Photo courtesy of Wisconsin State Journal. |
He fought for civil
liberties when almost no one else would. He also had the respect of liberals
and conservatives and represented the best ideals of Congress. But Washington
changed on him, and this man known for integrity and principles left the
House before it was his time.
For more than 30 years, from 1958 to 1990, Robert Kastenmeier represented
Wisconsin’s 2nd Congressional District, a region encompassing Madison.
As a young Democrat, he was forced onto this political scene. Full of trepidation
and modesty, he only did it because no one else wanted to run.
“I say I had no ambition for political office, but we had no candidate
for Congress,” Kastenmeier says, a man now in his 70s with an unadorned
but energetic voice. “I made myself available and said, ‘Look,
if we have no other candidate, I’ll assure you there will be one.’
No other candidate surfaced, so I ran for office.”
He ran during a time when candidates wouldn’t produce a glut of ads
for television. Instead, he drove and shook hands.

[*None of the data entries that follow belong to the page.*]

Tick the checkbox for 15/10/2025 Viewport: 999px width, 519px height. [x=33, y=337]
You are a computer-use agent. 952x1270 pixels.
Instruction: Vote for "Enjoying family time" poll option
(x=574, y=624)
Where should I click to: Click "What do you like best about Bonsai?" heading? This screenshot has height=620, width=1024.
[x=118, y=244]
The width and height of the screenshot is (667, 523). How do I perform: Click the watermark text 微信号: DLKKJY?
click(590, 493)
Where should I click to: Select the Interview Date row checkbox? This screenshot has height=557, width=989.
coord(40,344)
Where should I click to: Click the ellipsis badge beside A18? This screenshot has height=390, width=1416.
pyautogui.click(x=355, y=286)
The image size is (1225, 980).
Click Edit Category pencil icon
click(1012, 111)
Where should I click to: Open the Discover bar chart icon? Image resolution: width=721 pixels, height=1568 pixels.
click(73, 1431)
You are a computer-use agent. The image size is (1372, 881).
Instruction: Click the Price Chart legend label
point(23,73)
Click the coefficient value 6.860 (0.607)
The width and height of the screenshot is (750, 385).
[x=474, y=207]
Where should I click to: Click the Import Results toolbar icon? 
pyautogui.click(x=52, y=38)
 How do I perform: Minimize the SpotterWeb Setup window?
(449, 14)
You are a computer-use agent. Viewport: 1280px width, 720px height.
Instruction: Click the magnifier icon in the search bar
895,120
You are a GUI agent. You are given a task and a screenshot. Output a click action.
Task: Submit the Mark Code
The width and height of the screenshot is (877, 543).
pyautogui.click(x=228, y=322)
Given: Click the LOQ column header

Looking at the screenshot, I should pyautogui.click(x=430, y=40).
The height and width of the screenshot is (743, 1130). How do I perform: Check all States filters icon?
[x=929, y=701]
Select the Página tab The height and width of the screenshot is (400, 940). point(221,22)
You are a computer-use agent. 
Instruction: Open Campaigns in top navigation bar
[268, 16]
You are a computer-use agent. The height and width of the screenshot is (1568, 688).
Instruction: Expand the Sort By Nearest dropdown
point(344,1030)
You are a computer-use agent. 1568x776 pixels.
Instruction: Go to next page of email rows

In Congress, he made a
reputation by being courteous to all parties and earned respect by making
principled stands, something he admits is not a painless path to take. “It’s
not always easy,” he says. “It is hard to do what is right.”
But even though he was simply one voice in the House, his departure left a
void. “There is a huge hole in Congress where Kastenmeier left,”
says John Nichols, editorial writer for the Capital Times in Madison. “Kastenmeier
was a unique moral voice. He carried on the Wisconsin progressive tradition.”
Kastenmeier left when he lost reelection to a challenger unknown nationally,
but visible locally as a popular TV anchorman. The upset took even Kastenmeier
by surprise. The trend of politics, according to Nichols, was moving towards
slick, manufactured personalities. “He was very different than most
contemporary politicians,” Nichols says. “In the end, it cost
him politically.”
“We live in the age of sound bytes and money,” says Virginia Sloan,
Kastenmeier’s former counsel for the Judicial subcommittee, adding that
Kastenmeier did not fit into this mold. Instead, he was a principled man who
stood by his convictions. Politics wanted people who would shine in front
of a camera. But after the Internet boom and bust, after stem cell research
and after Sept. 11, some wish politicians like Kastenmeier never left.
Before the fall
Before Clinton’s “neo-liberalism” and before caucus scandals
and pension payouts rusted the Wisconsin tradition, Bob Kastenmeier made stands
in Congress.
“He was one of the truly outstanding members of the House of Representatives,”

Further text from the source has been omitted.